By Tom Wright –
India has voted Thursday in favor of a U.S.-backed resolution to pressure Sri Lanka to look into human rights abuses carried out by government forces during its 26-year civil war – a move that could spell a newfound activist policy by New Delhi in its neighborhood.
For months, India has been saying it would not back the resolution at the U.N. Human Rights Council for fear of alienating Sri Lankan President Mahinda Rajapaksa’s government. But Prime Minister Manmohan Singh on Monday said India was going to vote for the motion, in a move that sparked anger in Sri Lanka.
Partly, India’s hand has been forced. Mr. Singh relies on Indian Tamil parties for a majority in Parliament. Tamil politicians, angered by what they say is the continued poor treatment of the Tamil minority in Sri Lanka, threatened to walk out of the governing coalition if India failed to back the U.S. motion.
But India could also be looking to take a more assertive role in the South Asian region, one which the U.S. has been urging it to play.

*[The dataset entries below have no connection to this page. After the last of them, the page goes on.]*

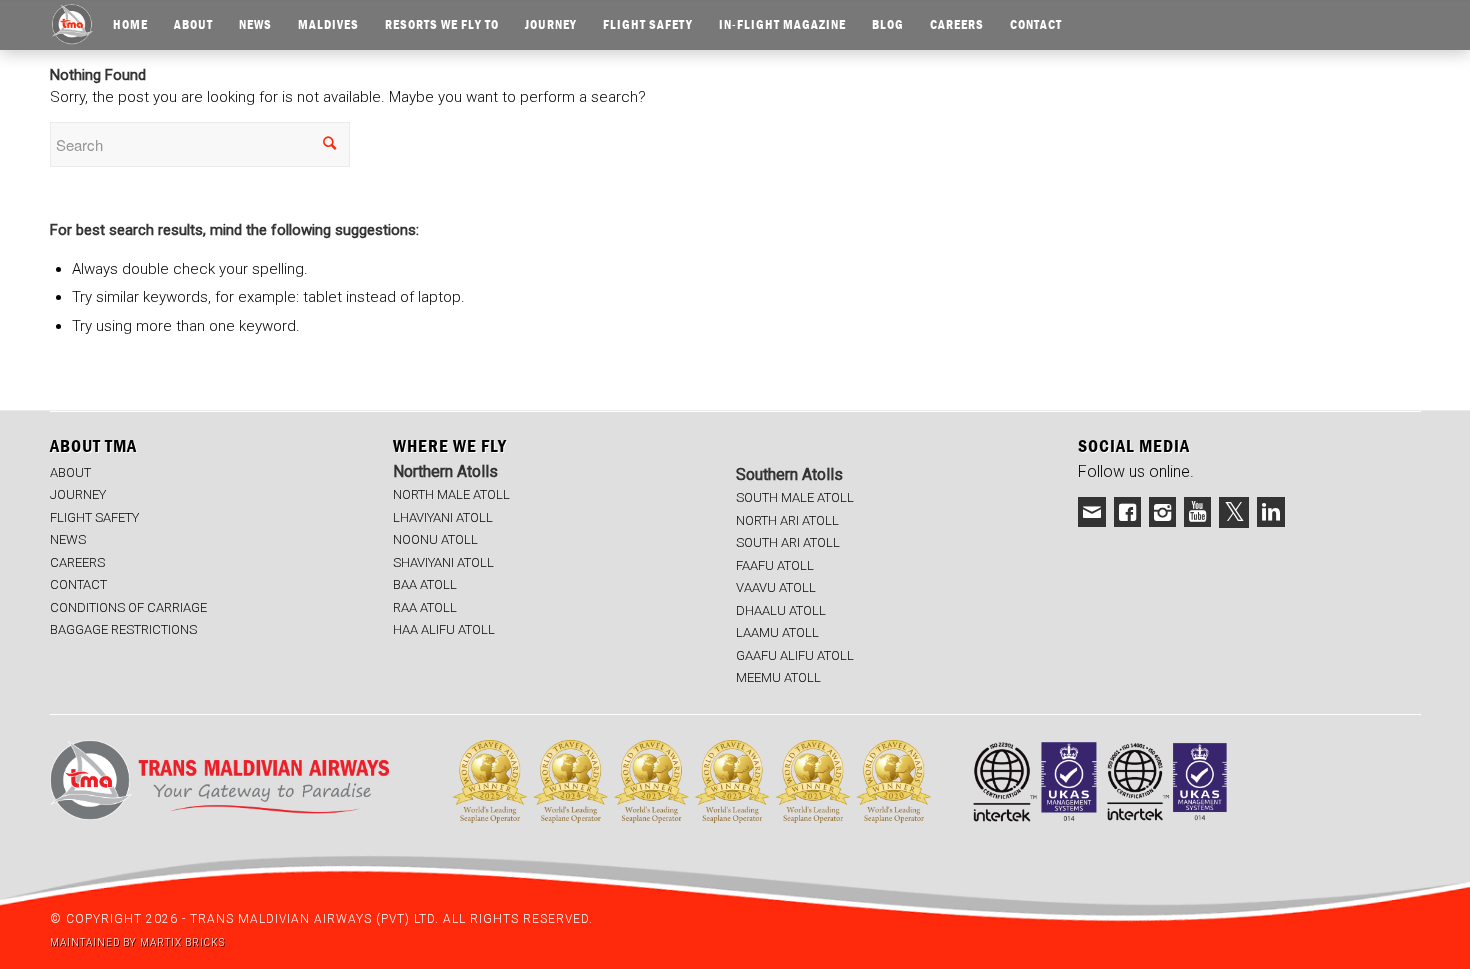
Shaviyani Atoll (443, 562)
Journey (78, 494)
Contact (78, 584)
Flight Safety (94, 517)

India is the world’s largest democracy and by far the superpower in South Asia. Yet it more often than not has hewn closely to a policy of non-alignment, which in practice means rejecting interference in other countries’ internal affairs.
China, Russia and other countries opposed the U.S. motion Thursday on these grounds. India’s decision to support the resolution, if it does indeed show a desire to take a stand in its neighborhood, will be welcomed by Washington.
A U.S. official this week said India could play an important role on Sri Lanka in the months ahead. That’s because the U.N. resolution is not legally-binding and the U.S. is betting on New Delhi to play a front-and-center role in getting Colombo to take action.
The U.S. doesn’t want to go down the road of targeted sanctions against individual Sri Lankan officials or to take this matter to the International Criminal Court in The Hague. Instead, it would like India to play a role in pushing Sri Lanka to allow an independent probe into human rights allegations.
These include claims that government troops shelled civilian targets at the war’s climax in 2009, killing thousands of people, and that Tamil Tiger separatists used civilians as human shields.
The Sri Lankan government’s own commission that investigated the abuses, which published its report in December, largely exonerated government troops, while blaming the Tamil Tigers for most of the atrocities. It did however publish some recommendations applauded by the U.S., such as urging the government to quickly demilitarize Tamil areas. But the government has so far taken no action on the recommendations, the U.S. says.
The U.N. resolution calls on Sri Lanka to allow a credible investigation into the abuses and also to implement the recommendations of its own commission.